Critics of these voluntary measures argue that their effect in regulating extraterritorial corporate activity and in solving the related human rights issues has been inadequate (Toftoy 1998; International Council on Human Rights Policy 2002: 7). A recent study, that examined Talisman Energy's joint venture investment in Sudan, its complicity in human rights abuses committed by Sudanese government-supported security forces in the course of protecting the oil fields, and the company's voluntary self-regulation efforts, found that the self-regulatory measures taken by Talisman had failed to prevent the corporation's complicity in egregious violations of human rights, including forced displacement (Gagnon, Macklin and Simons 2003). Despite the growing evidence of the inadequacy of corporate voluntarism, governments and TNCs continue to promote voluntary self-regulation as the most suitable means to regulate the human rights conduct of these corporate entities.

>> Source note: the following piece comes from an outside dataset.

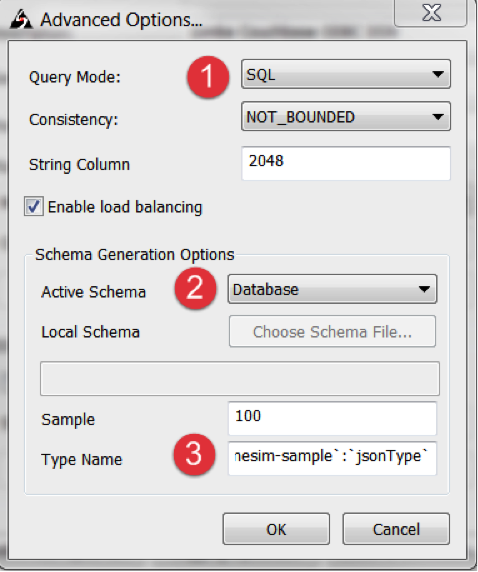The image size is (478, 572).
Task: Click the Enable load balancing label
Action: [x=125, y=207]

This paper will review and assess the voluntary self-regulatory instruments and practices of Talisman Energy, Premier Oil, BP and Shell. It will also undertake an analysis of codes or policies developed by industry, inter-governmental organizations (IGOs) and multistakeholder initiatives that have been adopted or endorsed by one or more of these companies or which may be applicable to their conduct. Each of these companies has been active in a conflict zone and/or repressive regime. Each has been the target of vigourous criticism by human rights groups and other activists for the company's complicity in egregious violations of human rights, committed by security forces in the course of protecting oil installations. In response to these allegations, each has developed a voluntary code and/or policy and performance assessment and verification practices to address the human rights impact of their activities.

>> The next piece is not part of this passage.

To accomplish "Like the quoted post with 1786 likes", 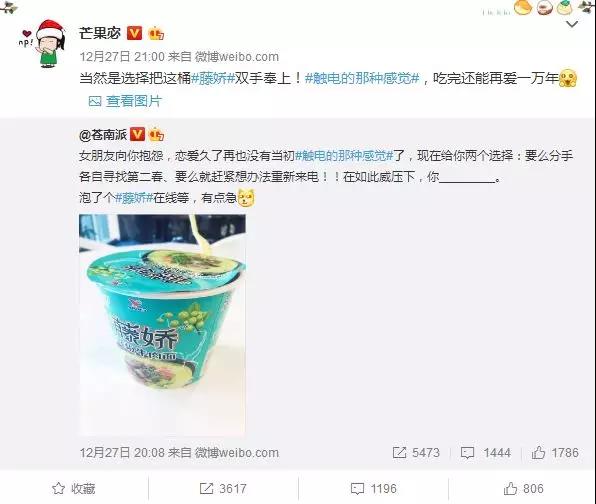I will coord(555,453).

Voluntary self-regulation regimes should be distinguished from mandatory self-regulation regimes that are based on legally binding and enforceable obligations set within a legislative framework. The human rights provisions, as well as most provisions relating to social and environmental conduct of the codes and policies discussed in this paper, are not based on binding and enforceable legal obligations. The voluntary aspect of these regimes pertains both to the adoption of the code, policy of set of principles, as well as to compliance with the standards the instrument in question may contain. Thus, corporations are not legally required to adopt such instruments. Nor are these entities legally accountable for actions that may contravene the provisions of an adopted instrument.
Many of the instruments discussed deal with a variety of concerns related to extraterritorial business activity, including labour rights (which are often distinguished from human rights) environmental issues, bribery and corruption and consumer protection. While some of the analysis in this paper may be applicable to corporate voluntarism in relation to these wider concerns, the discussion will focus on the effectiveness of these instruments in addressing corporate complicity in some of the more egregious human rights violations that have been associated with business activity in conflict zones and repressive regimes. It will examine the content of the human rights provisions, the language in which they are drafted, the mechanisms for oversight, as well as current TNC practice under these voluntary regimes.

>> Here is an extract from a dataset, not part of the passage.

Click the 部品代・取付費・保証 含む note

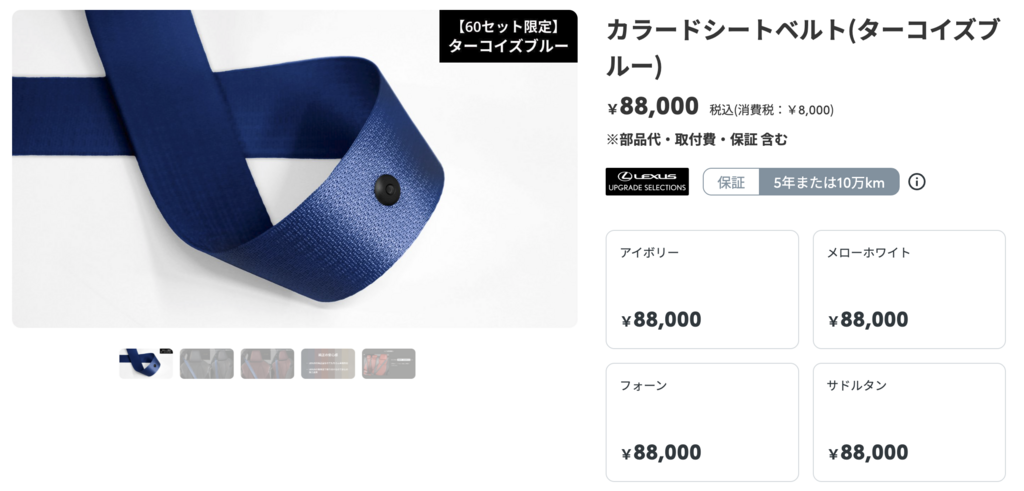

CONTENT OF HUMAN RIGHTS PROVISIONS
The human rights provisions of most voluntary codes of policies are often vaguely worded and may also be expressed in permissive language, thus watering down any sense of obligation. In addition, the content of human rights provisions varies substantially between instruments.
Corporation-Developed Codes and Policies
The majority of corporation-developed codes deal very minimally with the issue of human rights abuses (Avery 2000: 48). A recent study of North American corporation-developed codes of conduct found that while the largest Canadian corporations "like many of their U.S. counterparts, [were] beginning to consider human rights issues in their international practices", a majority of large Canadian companies active internationally did not "have codes containing reference to even the most basic human rights standards". The report came to similar conclusions regarding U.S. corporate codes relating to international activity and noted that the findings "replicate those identified with respect to domestic codes of conduct" of U.S. and Canadian companies (Forcese 1997: 43, 30).
A comparison of the voluntary codes and/or policies of BP, Shell, Talisman and Premier Oil is illustrative of the lack of consistency between, and the insufficient definition of, human rights commitments set out in corporate policy documents. Each corporate policy displays a slightly different level of commitment to respect human rights and none of the codes or policies makes a clear statement of obligation on the part of the company to be bound by international human rights standards.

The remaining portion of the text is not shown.